Task statement: Could you write out the records below exactly, without omitting a line?

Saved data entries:
%%
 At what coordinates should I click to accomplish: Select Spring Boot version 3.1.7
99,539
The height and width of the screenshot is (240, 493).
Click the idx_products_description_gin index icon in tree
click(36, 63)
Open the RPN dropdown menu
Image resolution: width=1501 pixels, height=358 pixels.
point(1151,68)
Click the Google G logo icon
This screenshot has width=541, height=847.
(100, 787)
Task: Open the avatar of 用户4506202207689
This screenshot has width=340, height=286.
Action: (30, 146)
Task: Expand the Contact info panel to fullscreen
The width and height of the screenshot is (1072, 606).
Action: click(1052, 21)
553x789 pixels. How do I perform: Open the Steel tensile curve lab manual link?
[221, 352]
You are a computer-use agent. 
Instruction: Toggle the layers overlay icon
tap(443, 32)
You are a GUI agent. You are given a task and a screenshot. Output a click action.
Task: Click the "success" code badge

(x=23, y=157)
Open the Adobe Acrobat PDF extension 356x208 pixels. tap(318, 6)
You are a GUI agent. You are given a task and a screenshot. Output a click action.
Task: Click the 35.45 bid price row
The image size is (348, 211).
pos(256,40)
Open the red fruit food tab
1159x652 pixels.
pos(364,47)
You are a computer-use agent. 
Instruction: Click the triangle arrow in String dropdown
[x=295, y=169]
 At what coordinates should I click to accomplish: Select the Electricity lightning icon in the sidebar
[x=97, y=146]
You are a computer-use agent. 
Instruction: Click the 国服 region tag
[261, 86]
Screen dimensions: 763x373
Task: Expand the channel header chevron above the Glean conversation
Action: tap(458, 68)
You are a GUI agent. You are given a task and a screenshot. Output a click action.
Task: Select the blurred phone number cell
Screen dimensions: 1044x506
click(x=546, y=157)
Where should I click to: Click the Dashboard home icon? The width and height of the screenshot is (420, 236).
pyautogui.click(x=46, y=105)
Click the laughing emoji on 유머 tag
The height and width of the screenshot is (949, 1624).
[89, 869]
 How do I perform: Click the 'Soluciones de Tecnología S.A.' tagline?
%%
Result of this task:
 At what coordinates should I click to accomplish: Select Spring Boot version 3.1.7
99,539
The height and width of the screenshot is (240, 493).
Click the idx_products_description_gin index icon in tree
click(36, 63)
Open the RPN dropdown menu
Image resolution: width=1501 pixels, height=358 pixels.
point(1151,68)
Click the Google G logo icon
This screenshot has width=541, height=847.
(100, 787)
Task: Open the avatar of 用户4506202207689
This screenshot has width=340, height=286.
Action: (30, 146)
Task: Expand the Contact info panel to fullscreen
The width and height of the screenshot is (1072, 606).
Action: click(1052, 21)
553x789 pixels. How do I perform: Open the Steel tensile curve lab manual link?
[221, 352]
You are a computer-use agent. 
Instruction: Toggle the layers overlay icon
tap(443, 32)
You are a GUI agent. You are given a task and a screenshot. Output a click action.
Task: Click the "success" code badge

(x=23, y=157)
Open the Adobe Acrobat PDF extension 356x208 pixels. tap(318, 6)
You are a GUI agent. You are given a task and a screenshot. Output a click action.
Task: Click the 35.45 bid price row
The image size is (348, 211).
pos(256,40)
Open the red fruit food tab
1159x652 pixels.
pos(364,47)
You are a computer-use agent. 
Instruction: Click the triangle arrow in String dropdown
[x=295, y=169]
 At what coordinates should I click to accomplish: Select the Electricity lightning icon in the sidebar
[x=97, y=146]
You are a computer-use agent. 
Instruction: Click the 国服 region tag
[261, 86]
Screen dimensions: 763x373
Task: Expand the channel header chevron above the Glean conversation
Action: tap(458, 68)
You are a GUI agent. You are given a task and a screenshot. Output a click action.
Task: Select the blurred phone number cell
Screen dimensions: 1044x506
click(x=546, y=157)
Where should I click to: Click the Dashboard home icon? The width and height of the screenshot is (420, 236).
pyautogui.click(x=46, y=105)
Click the laughing emoji on 유머 tag
The height and width of the screenshot is (949, 1624).
[89, 869]
 How do I perform: Click the 'Soluciones de Tecnología S.A.' tagline?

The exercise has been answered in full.